Pour conclure cette section, une petite histoire sur la méthode ingénieuse (mais pas la plus précise) utilisée en 1908 par le scientifique français Jean Perrin pour « peser » les molécules. Comme vous le savez, la densité de l’air diminue avec l’altitude. Aussi dans début XIX siècle, le scientifique français Pierre Laplace a développé une formule qui permet de calculer la pression à différentes altitudes. Selon cette formule, la pression atmosphérique diminue de moitié tous les 6 km d'élévation. Cette valeur dépend bien entendu de la force de gravité, ainsi que de la masse des molécules d'air. Si l'air n'était pas constitué d'azote et d'oxygène, mais de molécules d'hydrogène très légères (elles sont 16 fois plus légères que les molécules d'oxygène), alors la chute pression atmosphérique deux fois plus élevée aurait été observée à une altitude non pas de 6 km, mais environ 16 fois plus, soit environ 100 km. A l’inverse, si les molécules étaient très lourdes, l’atmosphère serait « pressée » contre la surface de la Terre et la pression chuterait rapidement avec l’altitude.
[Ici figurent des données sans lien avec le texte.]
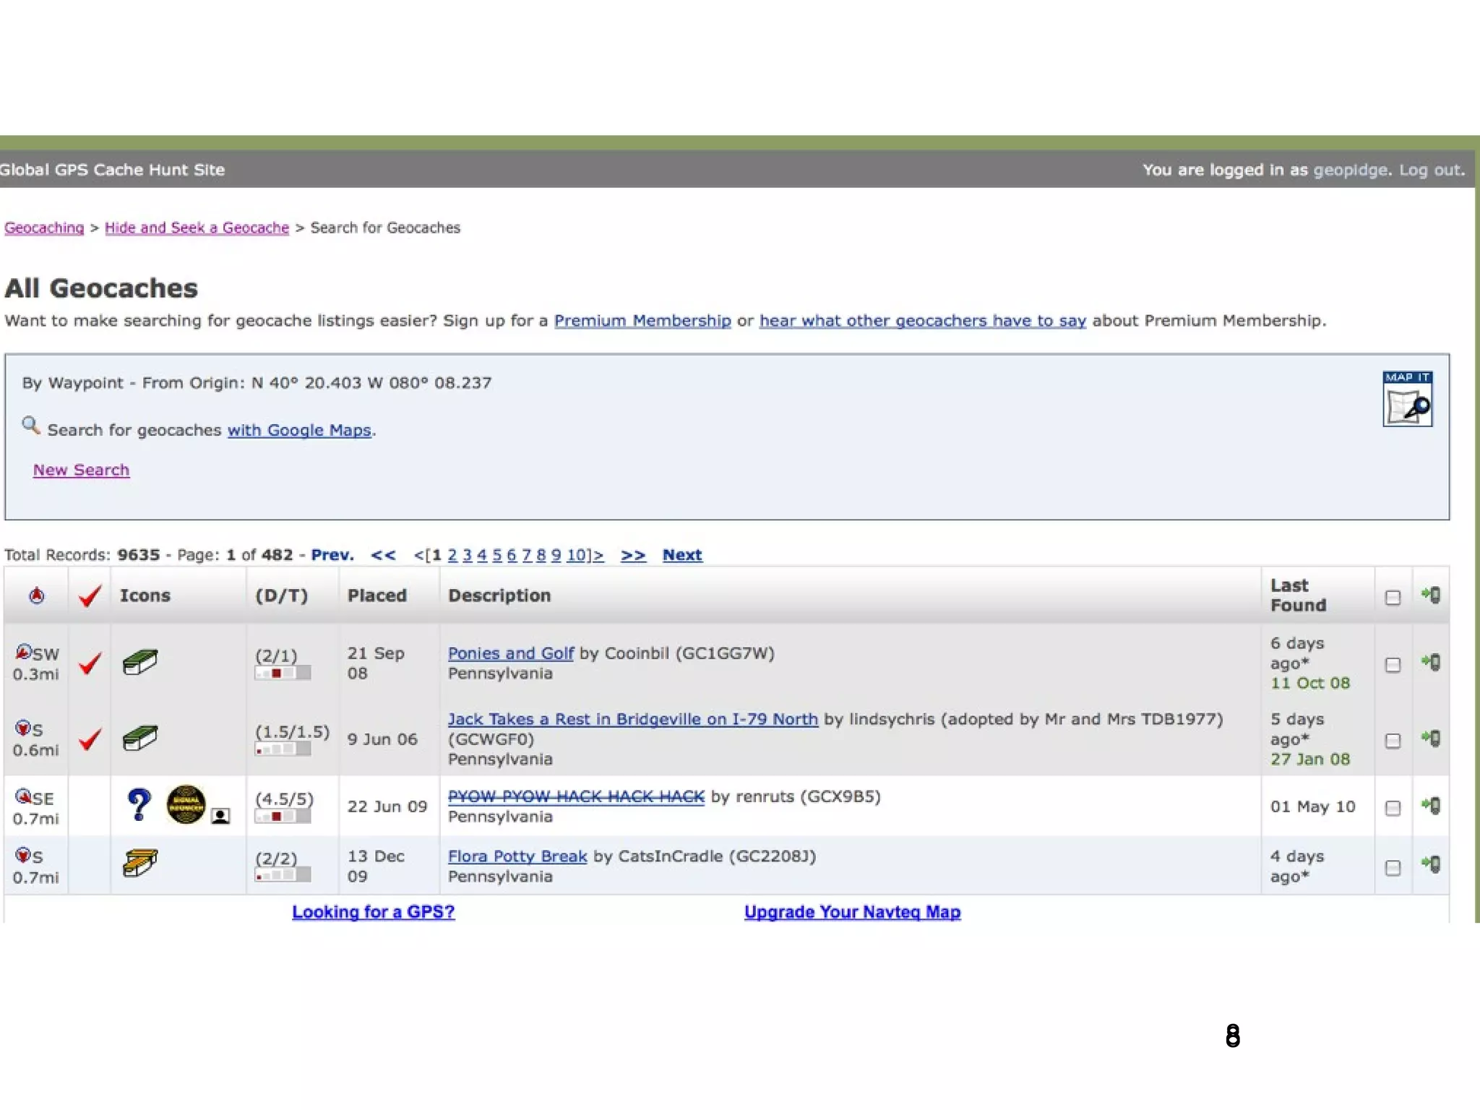Jump forward with the >> pagination link

632,555
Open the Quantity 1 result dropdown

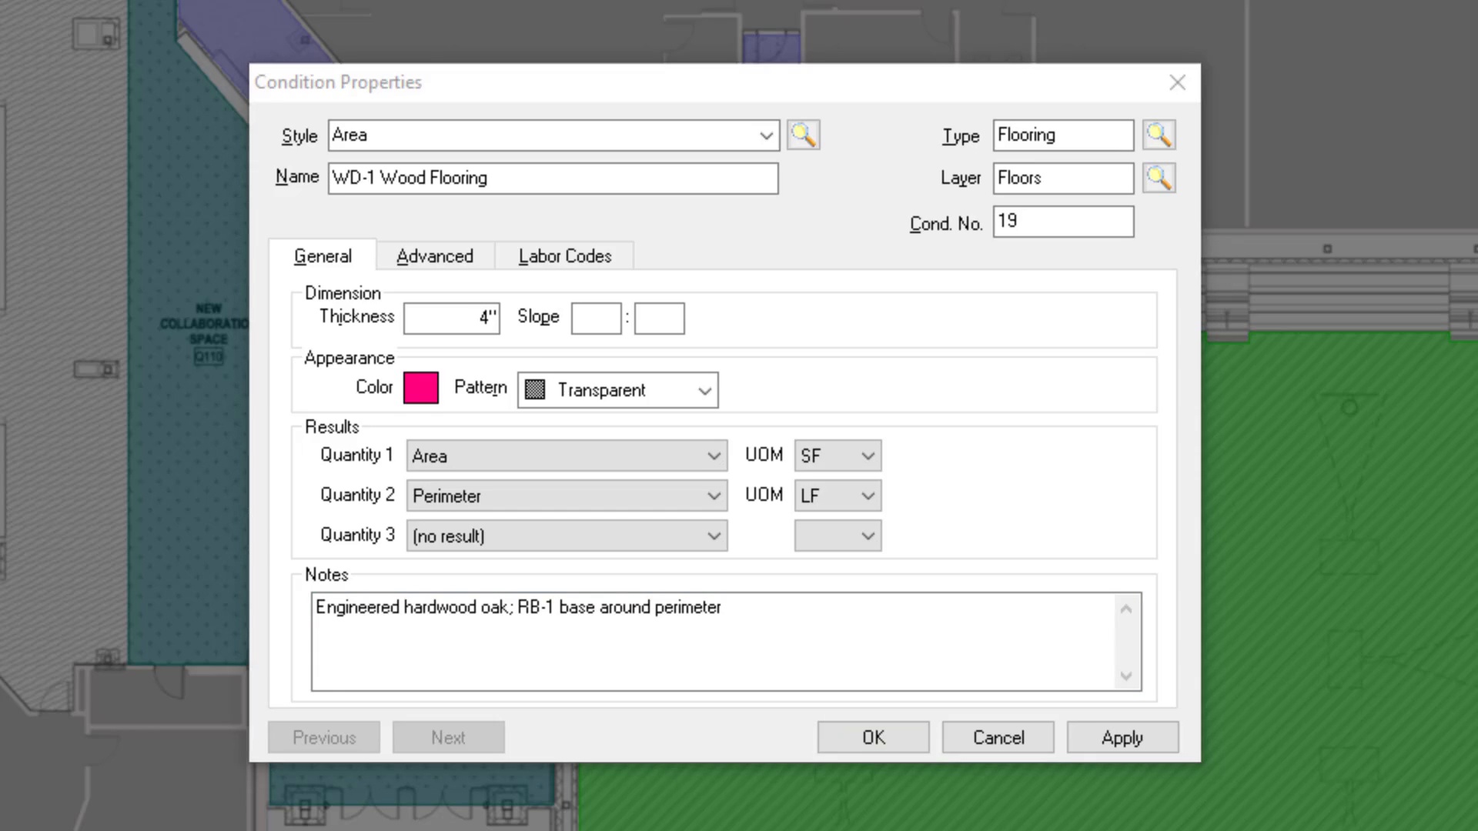[714, 456]
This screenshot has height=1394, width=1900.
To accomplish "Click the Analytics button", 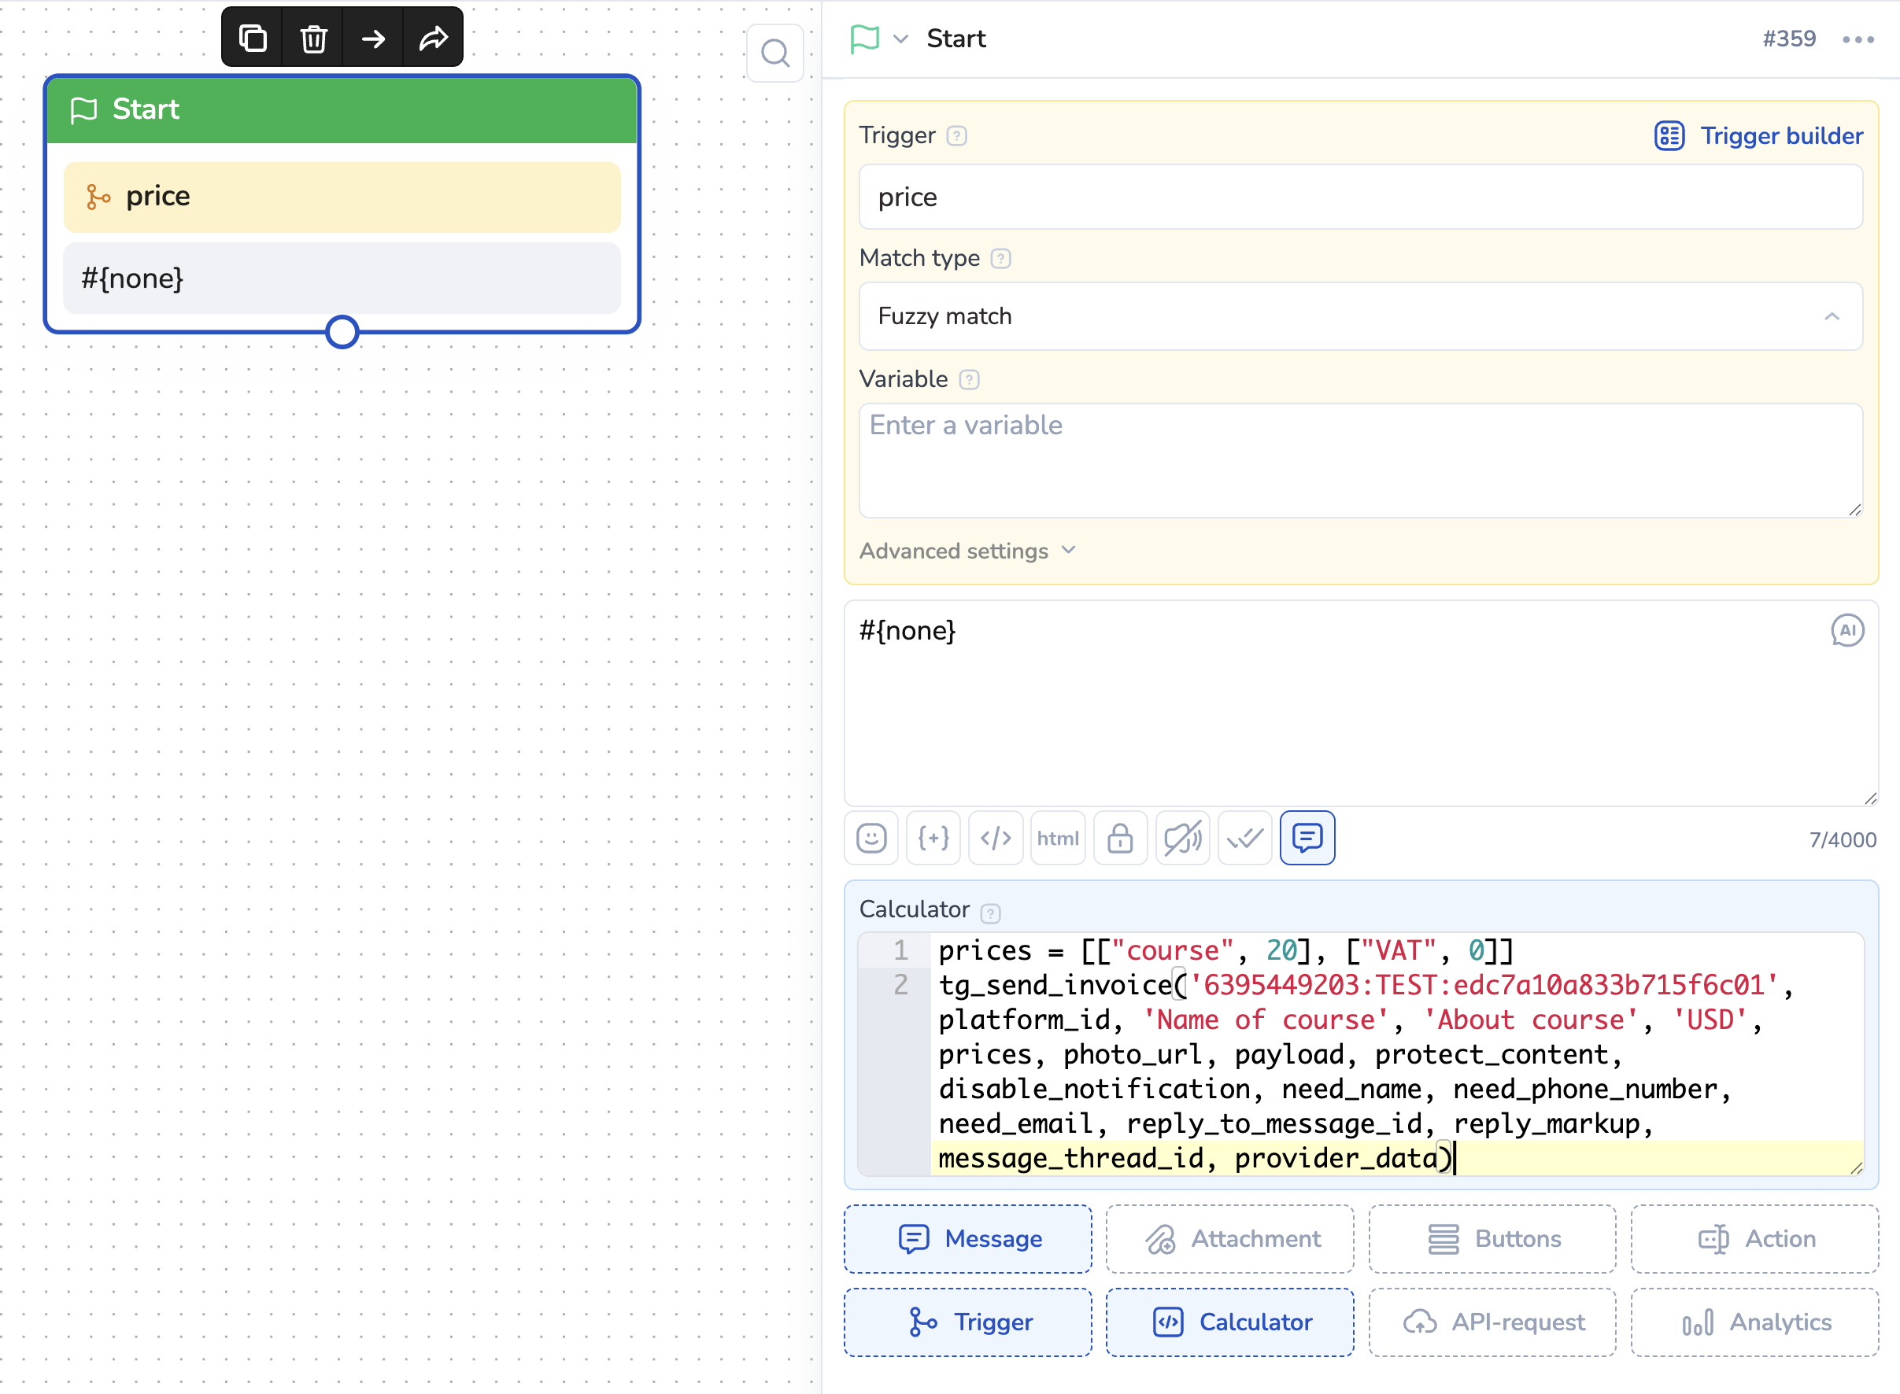I will [1754, 1321].
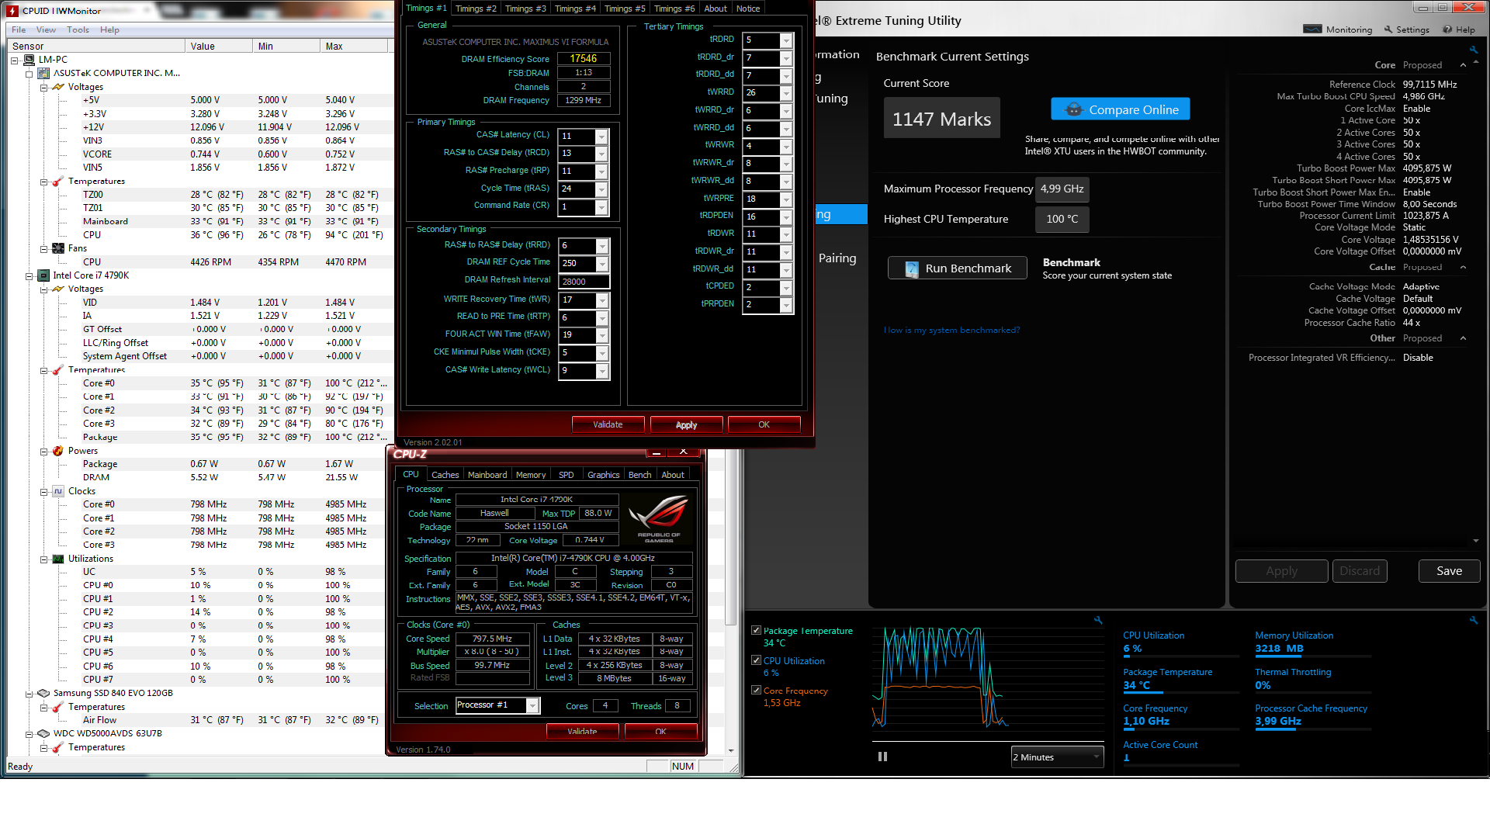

Raisonner de cette façon. Au lieu de molécules, Perrin a décidé d'utiliser de minuscules boules de colorant gumgut en suspension dans l'eau. Il a essayé de préparer une suspension (émulsion) avec des billes de même taille - environ 1 micron de diamètre. Puis il plaça une goutte d'émulsion sous un microscope et, déplaçant verticalement la vis du microscope, compta le nombre de boules de gomme à différentes hauteurs. Il s’est avéré que la formule de Laplace est tout à fait applicable aux émulsions : pour chaque augmentation de 6 µm, le nombre de billes dans le champ de vision diminue de moitié. Puisque 6 km sont exactement un milliard de fois plus grands que 6 microns, Perrin a conclu que les molécules d'oxygène et d'azote sont autant de fois plus légères que les boules de gomme (et leur masse peut déjà être déterminée expérimentalement).